Makaula has been accused of defending Zondi after he interrupted Daubermann’s line of questioning.
This week, Dauberman wanted to know why Zondi, at the age of 14, decided to leave her home in Secunda to travel for the second time to a national meeting at the Jesus Dominion International church in Durban.
“You knew that you were exposing yourself to further possible sexual assault, you knew he might rape you,” Daubermann said.
Zondi said she accepted the risk because if she did not attend she believed she would die.
Daubermann asked: “You were prepared to let him rape you?”
Makaula interjected Daubermann’s line of questioning. He asked Daubermann how one could be prepared to be raped.
Daubermann then accused Makaula of protecting the witness and suggested the judge was acting improperly.

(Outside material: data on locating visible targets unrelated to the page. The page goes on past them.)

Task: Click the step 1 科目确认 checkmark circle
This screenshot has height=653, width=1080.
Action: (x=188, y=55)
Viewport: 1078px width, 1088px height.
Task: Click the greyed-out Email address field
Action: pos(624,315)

Makaula then ruled that that line of questioning would not be allowed in court.
Daubermann made it clear that he would take the matter further at a later stage.
Zondi was detailing how she had gone to the pastor’s missionary house and was asked by the pastor to do “something new”, commanding her to provide oral sex differently.
Zondi’s cross-examination has been met with outrage, although human rights lawyer Tracy Lomax warned that Daubermann, representing the rape-accused Omotoso, was in his right to try to prove Zondi was lying.
Daubermann’s line of questioning at the Port Elizabeth Court, which included a description of the accused’s penis and how he used it to penetrate her when she was 14-years-old, left activists and political figures enraged
Lomax said that, while she agreed some questions may have overstepped the line, protecting the right of an accused was an imperative part of SA’s criminal justice system. It had to be adhered to, in order to be considered a fair trial.
Omotoso and his co-accused Lusanda Solani, 36, of Durban, and Zukiswa Sitho, 28, of Port Elizabeth, allegedly recruited girls from all over the country and monitored their movements in the houses where they were being kept.